§ **PROBLEMS AND TASKS**:
a – Print the passage of the OGF gear thread between "Perfect timing.... i" and "the details Rummy.......", inclusive.
b – In the OGF gear thread, what size shirt did ress order?
c – Write the next part of the OGF gear forum thread, picking up right after its last line.
== PAGE EXCERPT
# Sticky  OGF Gear Available Now



## Ruminator

For anyone who is interested, you can now sport your own OGF hats and t-shirts as well as stickers for anything you want to put them on!
Prices include shipping costs!

Just click below here to check out whats available and place your order.

Team OGF Merchandise


----------



## Snakecharmer

Looks great Jim! Looks ready, can we place orders?


----------



## Ruminator

Give me a minute Bob . I'll rename the title and remove the Under Construction when you can.


----------



## Ruminator

Ok, its ready Bob. Who will be the first?!


----------



## Eastside Al

Price includes shipping?


----------



## Snakecharmer

Ruminator said:


> Ok, its ready Bob. Who will be the first?!


FIRST!!!!!!!!!!


----------



## backfar

Order is placed.. great job on the logo..


----------



## crappie4me

got my lid!...thanks rumi!!


----------



## ya13ya03

Got a shirt.


----------



## Ruminator

Yes! 
Shipping is included in the price!


----------



## Flathead76

Order placed. Thank you for getting these made.


----------



## twistedcatfish1971

Order placed. Thank you ruminator.


----------



## Ruminator

Your welcome everyone. 
Its my pleasure to do it for us.


----------



## AtticaFish

Perfect timing.... i needed a new sticker anyway so got a shirt too.


----------



## ress

Just placed my order! Can't wait! Ordered a xxl. Have you heard if they run true to size? Again thank you for heading this up!!!
Just read the other thread about cotton and 50-50 blends. Thanks for the details Rummy.......


----------



## float4fish

Finally!


----------



## Brittany77

Ordered my hat! If women's tees are available in the future let me know ...love this site as it's provided so much info. Thanks!


----------



## Snakecharmer

Got my hat today!....Looks great Jim. Thanks for the quick shipping. I will be wearing it tomorrow..


----------



## Ruminator

Brittany77 said:


> Ordered my hat! If women's tees are available in the future let me know ...love this site as it's provided so much info. Thanks!
====
== DATASET ENTRIES
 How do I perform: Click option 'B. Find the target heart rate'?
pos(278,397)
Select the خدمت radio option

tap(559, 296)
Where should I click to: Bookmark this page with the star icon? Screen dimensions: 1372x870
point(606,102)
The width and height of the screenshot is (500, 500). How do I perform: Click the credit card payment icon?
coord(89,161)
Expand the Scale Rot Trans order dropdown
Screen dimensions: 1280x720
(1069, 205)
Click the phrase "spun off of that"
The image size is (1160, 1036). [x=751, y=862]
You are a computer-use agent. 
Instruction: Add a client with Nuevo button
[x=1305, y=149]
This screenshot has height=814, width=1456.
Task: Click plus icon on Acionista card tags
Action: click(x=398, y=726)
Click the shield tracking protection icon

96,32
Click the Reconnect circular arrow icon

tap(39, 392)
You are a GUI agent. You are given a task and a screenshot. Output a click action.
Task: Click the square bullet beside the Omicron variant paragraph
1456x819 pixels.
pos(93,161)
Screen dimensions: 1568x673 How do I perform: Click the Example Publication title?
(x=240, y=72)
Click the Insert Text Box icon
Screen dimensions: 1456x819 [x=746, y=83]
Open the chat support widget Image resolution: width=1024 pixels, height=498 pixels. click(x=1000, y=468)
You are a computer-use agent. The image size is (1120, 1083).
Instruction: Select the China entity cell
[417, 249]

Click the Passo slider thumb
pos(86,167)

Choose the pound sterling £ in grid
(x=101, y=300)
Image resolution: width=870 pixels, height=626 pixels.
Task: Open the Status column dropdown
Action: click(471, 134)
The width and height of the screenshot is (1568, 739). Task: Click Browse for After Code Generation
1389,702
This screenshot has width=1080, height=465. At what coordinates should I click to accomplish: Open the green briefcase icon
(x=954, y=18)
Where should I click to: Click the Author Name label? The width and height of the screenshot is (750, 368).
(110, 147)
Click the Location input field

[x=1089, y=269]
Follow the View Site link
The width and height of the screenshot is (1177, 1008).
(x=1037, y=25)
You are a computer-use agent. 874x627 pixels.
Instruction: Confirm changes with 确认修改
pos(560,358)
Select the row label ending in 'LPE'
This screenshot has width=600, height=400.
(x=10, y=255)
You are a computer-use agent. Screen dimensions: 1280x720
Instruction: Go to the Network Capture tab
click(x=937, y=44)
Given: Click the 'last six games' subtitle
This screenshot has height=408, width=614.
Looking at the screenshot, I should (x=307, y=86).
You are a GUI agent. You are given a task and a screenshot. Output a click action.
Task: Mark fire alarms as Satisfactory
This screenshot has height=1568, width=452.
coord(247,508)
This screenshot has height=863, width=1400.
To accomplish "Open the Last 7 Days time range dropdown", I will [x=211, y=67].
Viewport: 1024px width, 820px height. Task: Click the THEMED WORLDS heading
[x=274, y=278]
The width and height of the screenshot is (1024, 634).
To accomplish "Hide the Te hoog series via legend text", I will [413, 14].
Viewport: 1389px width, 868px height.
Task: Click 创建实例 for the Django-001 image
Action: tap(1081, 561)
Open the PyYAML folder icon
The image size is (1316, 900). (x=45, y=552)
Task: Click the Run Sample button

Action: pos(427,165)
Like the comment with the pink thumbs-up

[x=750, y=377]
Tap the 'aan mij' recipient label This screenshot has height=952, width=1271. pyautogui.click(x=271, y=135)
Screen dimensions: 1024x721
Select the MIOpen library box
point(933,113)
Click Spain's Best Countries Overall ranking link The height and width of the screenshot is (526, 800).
====
§ **TASK RESULTS**:
a –
Perfect timing.... i needed a new sticker anyway so got a shirt too.


----------



## ress

Just placed my order! Can't wait! Ordered a xxl. Have you heard if they run true to size? Again thank you for heading this up!!!
Just read the other thread about cotton and 50-50 blends. Thanks for the details Rummy.......

b – ress ordered an xxl.

c –
Brittany, pm me about what color and size and I'll see what I can do for you.
Meanwhile, is that camo hat for you? If not, I'm sure you'd look good in either style hat.  [shameless promotion] 

Ress- yes, my L and XL are.

Great Bob! Very smart looking Navy hat on you!


----------



## twistedcatfish1971

...literally just got my t-shirt. Awesome and again thank you ruminator

Don.


----------



## ya13ya03

Just got mine. Thanks again. Can't wait to be on my boat sporting my new ogf gear.


----------



## crappie4me

got my hat today to..looks great ..even on my big melon. thanks rumi!


----------



## backfar

Got my hat and shirt in today and they look great


----------



## ress

Very high quality! Love it!


----------



## kycreek

Just placed my order. Thanks Ruminator


----------



## DaleM

Order placed Jim. Looking forward to seeing the new color shirts.
Message me when you ship. Dale


----------



## kycreek

Got my stuff today. Thanks again. Shirts look good.


----------



## Ruminator

Everything to date has been shipped.


----------



## terryna

Order placed


----------



## Ruminator

_*terryna*_, where or how did you make an order? I have not received one from a Terry.
Answer my private message to you so we can talk about this privately in case you want to keep your name private.

- Jim


----------



## Morrowtucky Mike

Are the stickers sticky on the front( like for applying on the inside of a back window) or sticky on back for placing on anything? Wanting some for the side of my boat. Thanks...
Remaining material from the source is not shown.